* Problem description *
Under this line are the records; repeat exactly the lines starting at the one containing "Instruction: Click the" and ending at the one containing "This screenshot has height=658, width=700.", omitting pictures.
· · · · · · ·
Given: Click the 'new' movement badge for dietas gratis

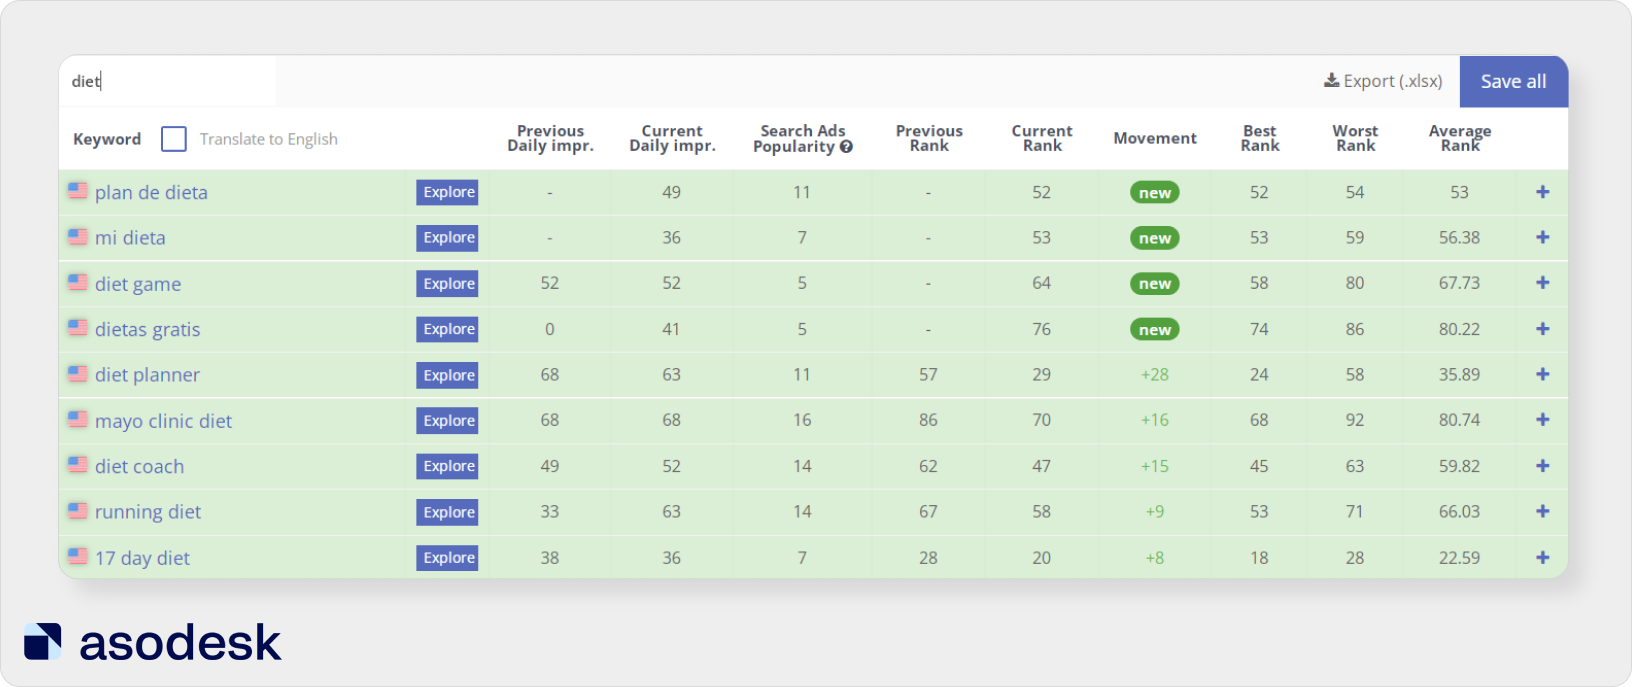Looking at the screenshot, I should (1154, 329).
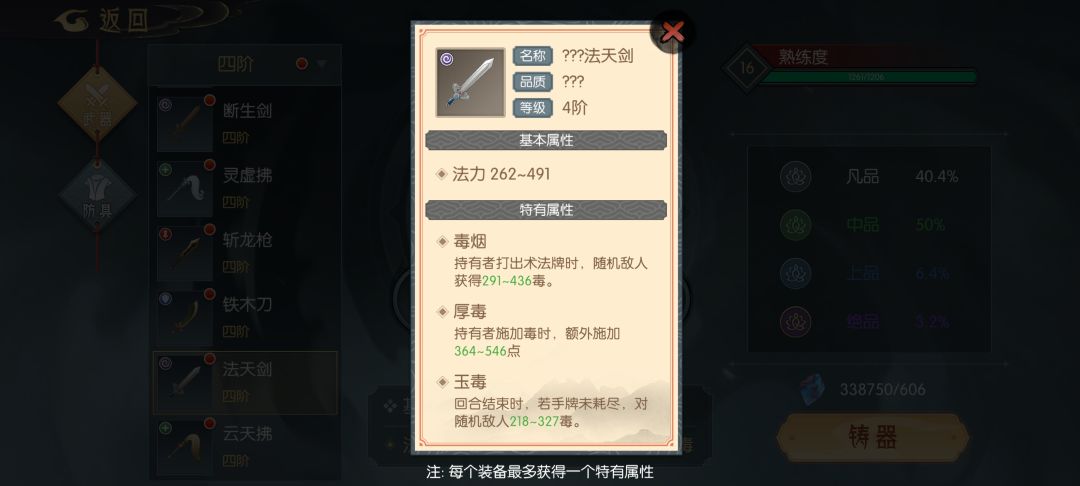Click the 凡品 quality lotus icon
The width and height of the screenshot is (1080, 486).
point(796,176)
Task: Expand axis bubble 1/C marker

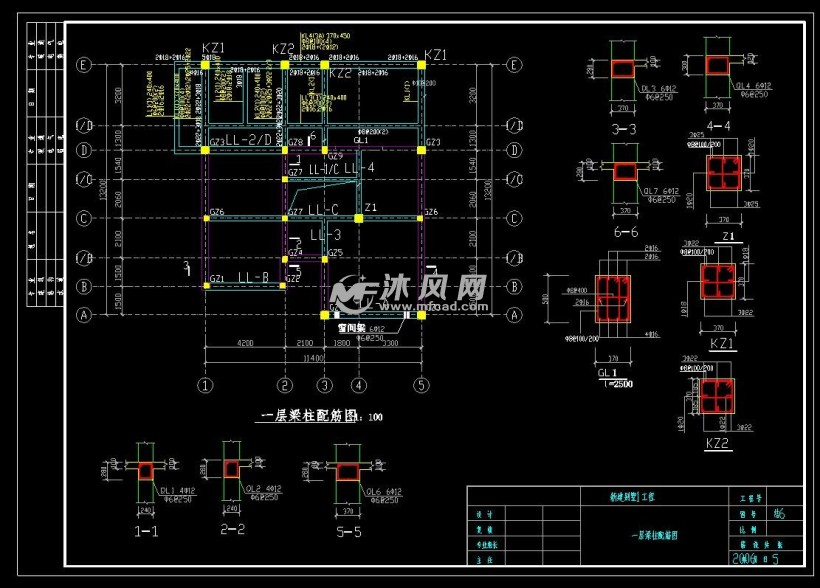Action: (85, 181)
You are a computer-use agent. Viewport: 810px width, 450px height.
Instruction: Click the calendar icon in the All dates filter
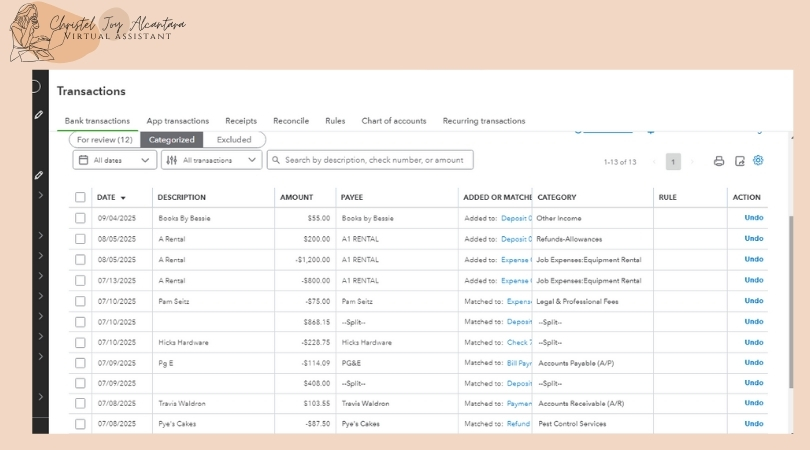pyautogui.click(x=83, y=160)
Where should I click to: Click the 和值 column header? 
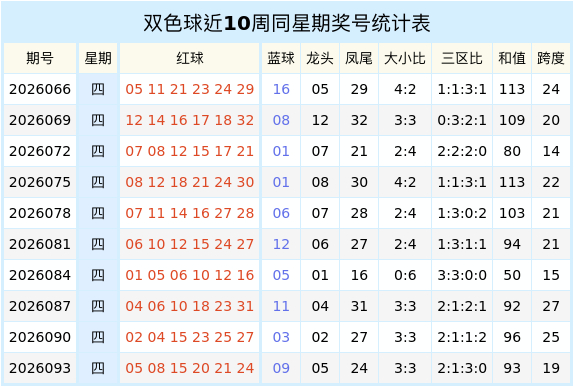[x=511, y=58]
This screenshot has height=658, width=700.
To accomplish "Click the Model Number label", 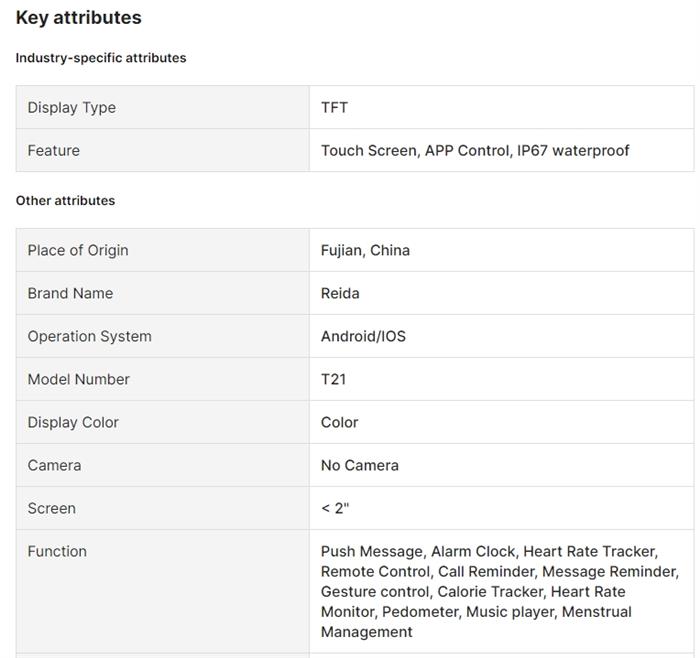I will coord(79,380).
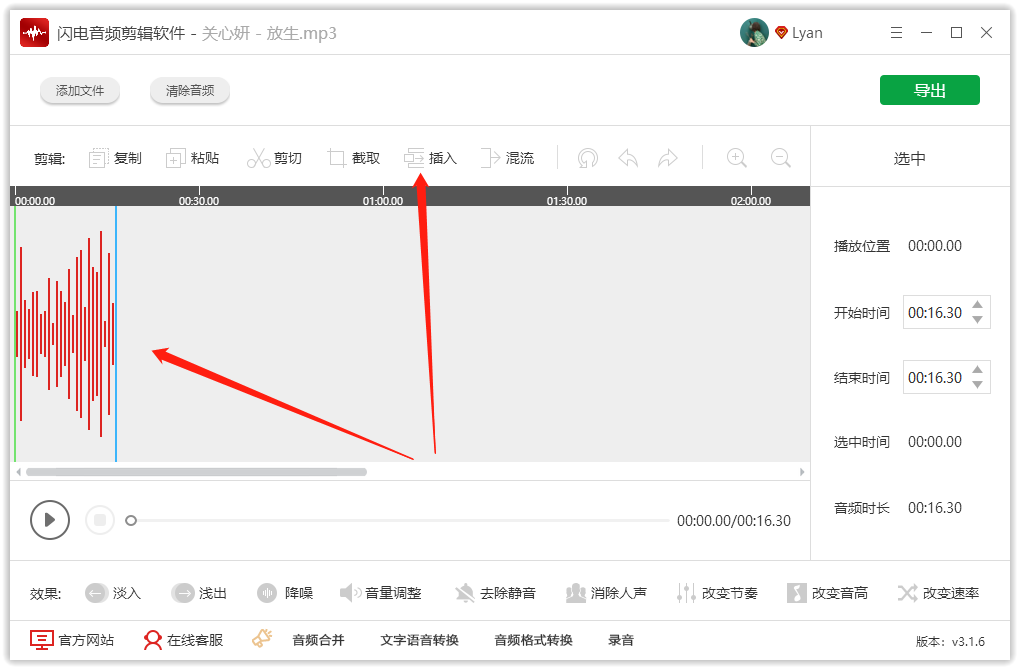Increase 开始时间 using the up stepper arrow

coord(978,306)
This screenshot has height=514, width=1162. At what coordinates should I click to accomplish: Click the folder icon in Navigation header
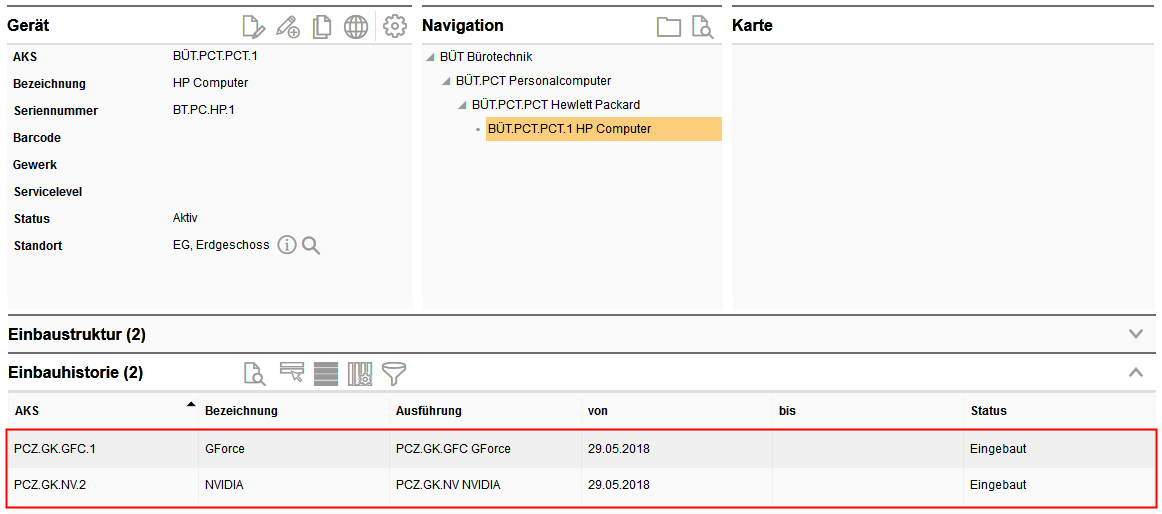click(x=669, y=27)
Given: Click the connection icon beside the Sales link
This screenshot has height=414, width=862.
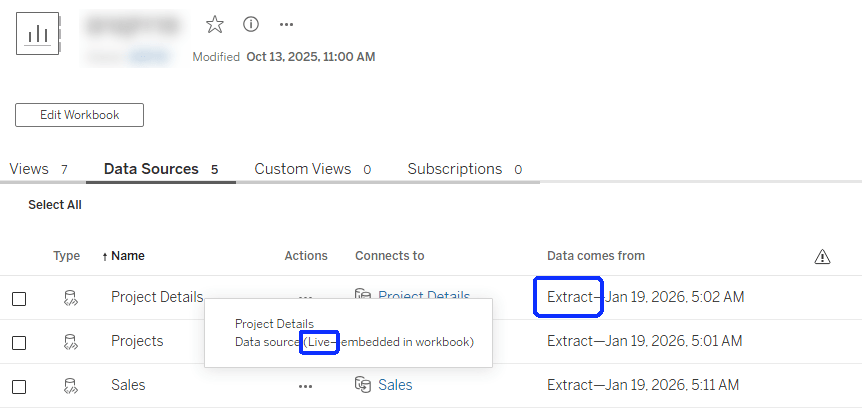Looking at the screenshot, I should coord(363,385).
· · · · · · ·
* Answer below *
Instruction: Click the calendar icon in the All dates filter
pyautogui.click(x=83, y=160)
Where should I click to: Click the 和值 column header? 
[x=511, y=58]
This screenshot has height=658, width=700.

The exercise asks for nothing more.